Section 6.2.4 of LAR Attachment 6 describes the licensee's PRA configuration and control program to maintain and update the McGuire PRA such that the PRA represents the as-built, as-operated plant. As part of this program, the licensee evaluates and prioritizes changes in PRA inputs, as well as address discovery of new information that could affect the PRA. The PRA models are reviewed whenever plant accident response characteristics are changed. Any identifiable plant change is analyzed for its risk significance. This includes plant physical modifications, changes to emergency or abnormal procedures, as well as Technical Specifications and Selected Licensee Commitment changes. Additionally, all plant changes not yet incorporated into the PRA (i.e., open items) are tracked and reviewed prior to the start of an application for their impact on that application. The licensee stated there were no open items for McGuire that have any impact on the proposed TS CT change application.

Based on the licensee's PRA configuration and control program to maintain and update the PRA and the NRC staff findings in SE Section 3.4.2.1.1.2, the NRC staff finds the PRA results used to support this application are derived from an integrated PRA that represents the as-built and as-operated plant to the extent needed to support the application.

• [TO BE DONE]:
1/ According to the passage on the McGuire PRA configuration and control program, on what basis does the NRC staff conclude that the PRA results supporting the application come from a PRA representing the as-built, as-operated plant?
2/ Write the next paragraph of the passage on the McGuire PRA configuration and control program, starting after its final sentence.

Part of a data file

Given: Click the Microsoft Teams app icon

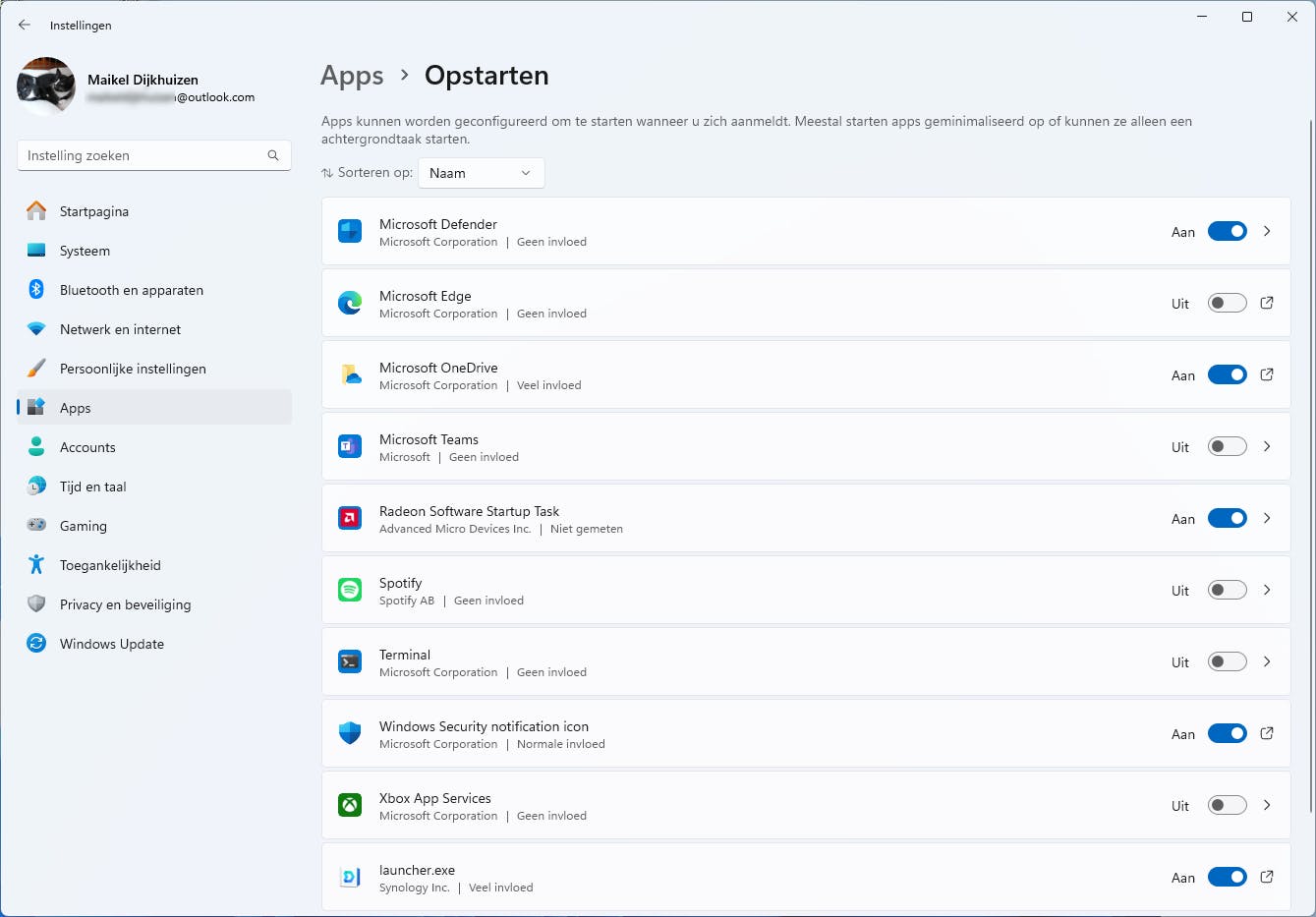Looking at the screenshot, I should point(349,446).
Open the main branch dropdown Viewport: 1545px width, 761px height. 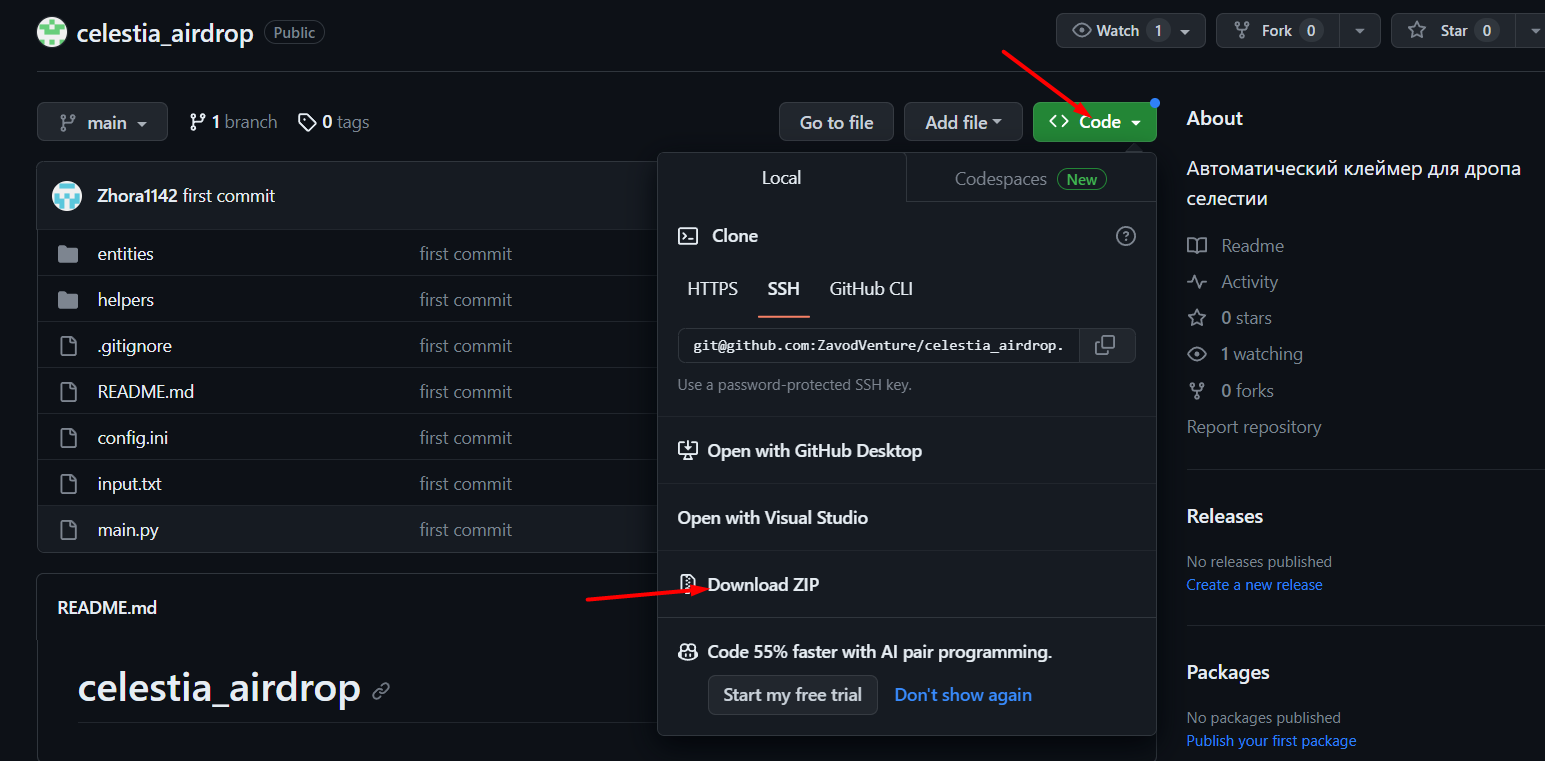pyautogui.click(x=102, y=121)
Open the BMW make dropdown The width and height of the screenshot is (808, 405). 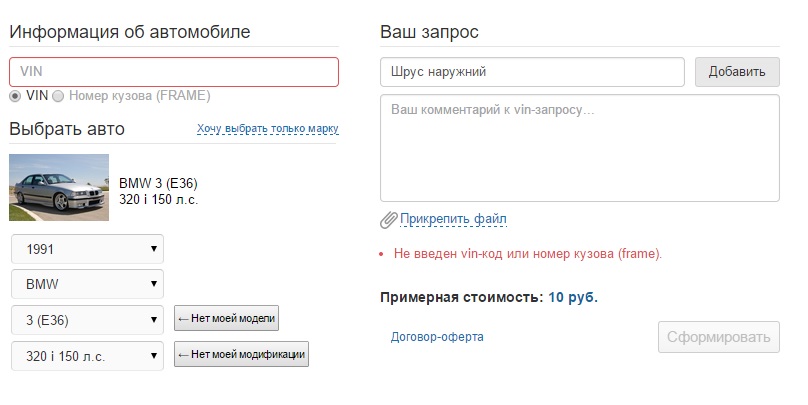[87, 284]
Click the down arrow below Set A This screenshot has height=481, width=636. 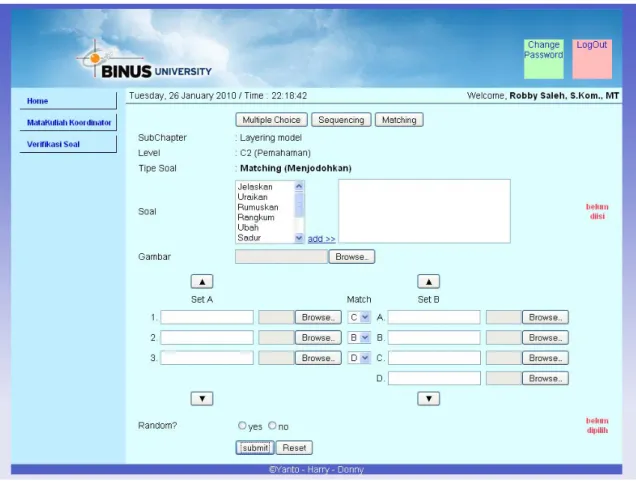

• [ANSWERS TO THE EXERCISES]:
1/ The NRC staff bases its conclusion on two things. One is the licensee's PRA configuration and control program to maintain and update the PRA. The other is the staff's findings in SE Section 3.4.2.1.1.2.

2/
3.3.2.1.1.5 Conclusions of PRA Acceptability and Completeness Uncertainty Based on its assessment of the McGuire LAR, as supplemented, the NRC staff concludes the McGuire PRA (i.e., internal events, internal flooding, high winds, and fire PRAs) and the seismic analysis are acceptable for assessing risk to the extent needed to support this application. The NRC staff based this conclusion on the findings that, for this risk-informed application and to the extent needed to support the application: (1) the licensee's risk assessment is of sufficient scope; (2) the McGuire internal events, internal flooding, high winds, and fire PRAs appropriately conform to the applicable technical elements in ASME/ANS RA-Sa-2009, as endorsed by RG 1.200, to predict the change in CDF and LERF; (3) the seismic assessment in the July 10, 2018 supplement and the "seismic penalty" approach in the March 7, 2019 supplement, collectively, result in a conservative estimate of change in SCDF and SLERF; (4) the other external hazards not addressed using PRA were determined not to impact this application; (5) the level of detail in the PRA models and the assumptions and modifications made to the PRA models are appropriate to evaluate the risk impact; and (6) the PRA results are derived from an integrated PRA that represents the as-built and as-operated plant. Also, in accordance with Section 9.2 of NUREG-1855, the licensee's treatment of completeness uncertainty associated with the PRA is acceptable to the extent needed to support this application, because: (1) the PRA scope and level of detail and the licensee's use of screening analyses are appropriate to support this application; and (2) the PRA used is acceptable for the application.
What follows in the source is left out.